These are limitations of Gblocks, as far as I can tell. And, because Gblocks source code is not open, we cannot make a change to fix. That said, there are some workarounds.

First, you can strip the uce names from all of your loci (phyluce_align_remove_locus_name_from_files) - that will remove all the locus name characters from each line. To remove the spades bit you could use sed or similar. You can also filter your loci to ensure that the final set you are trimming contain the correct number of taxa using phyluce_align_get_only_loci_with_min_taxa.

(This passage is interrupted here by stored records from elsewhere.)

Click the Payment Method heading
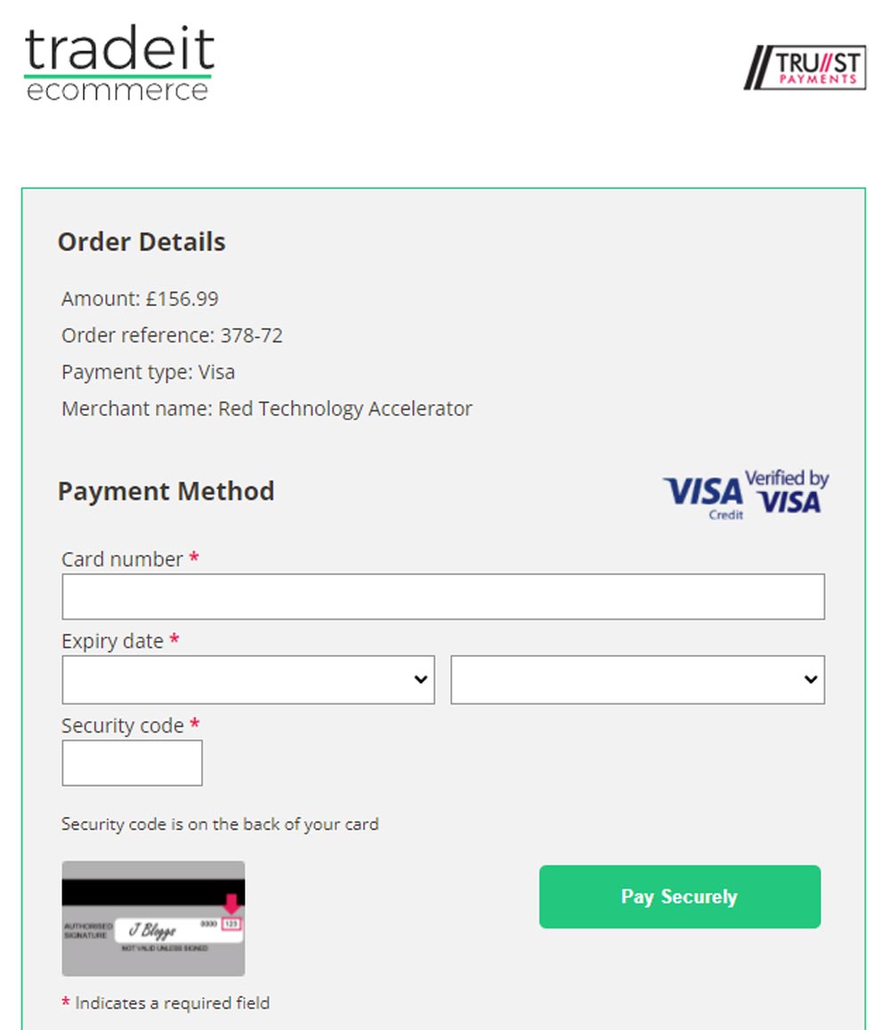 point(166,491)
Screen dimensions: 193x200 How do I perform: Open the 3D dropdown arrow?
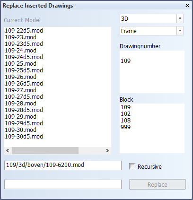coord(180,18)
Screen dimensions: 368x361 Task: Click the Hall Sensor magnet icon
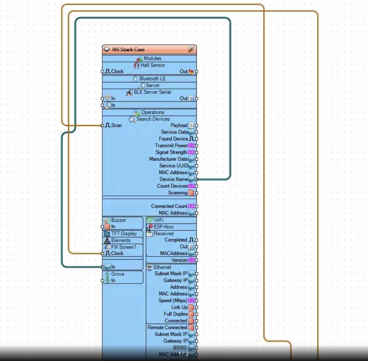tap(137, 65)
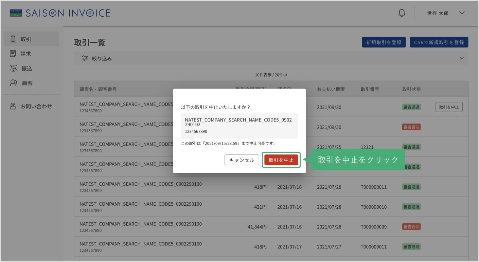Click 審査否決 badge for T000000009
Viewport: 479px width, 262px height.
411,227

If you continue to have issues with taxon name length, you could (1) use another trimming algorithm like trimAl (also implemented in phyluce) which I think will take long names or (2) shorten your taxon names using phyluce_align_convert_one_align_to_another which has an automated --shorten-names parameter, then run the shortened files back through Gblocks.

crcardenas commented 1 year ago

Thats rather unfortunate that gblocks behaves that way. Thanks for the advice though!

However, I used:

 phyluce_align_remove_locus_name_from_files \
--alignments mafft-nexus-internal-trimmed/  \
--output testout/  \
--input-format fasta \
--output-format fasta \
--cores 4

but the files got converted in an unexpected way

>Agabetes_acuductus_SRR10334071 uce-235988_Agabetes_acuductus_SRR10334071 |uce-235988
....
>Adalia_bipunctata_GCA_910592335 uce-99_Adalia_bipunctata_GCA_910592335 |uce-99

I solved it with a pretty straightforward sed command though.

for i in ./testout/*.fasta; do sed -i '/^>/ s/ .*//' $i; done

I then ran the code I had an issue with and this was solved.

brantfaircloth commented 1 year ago

Glad you got it working.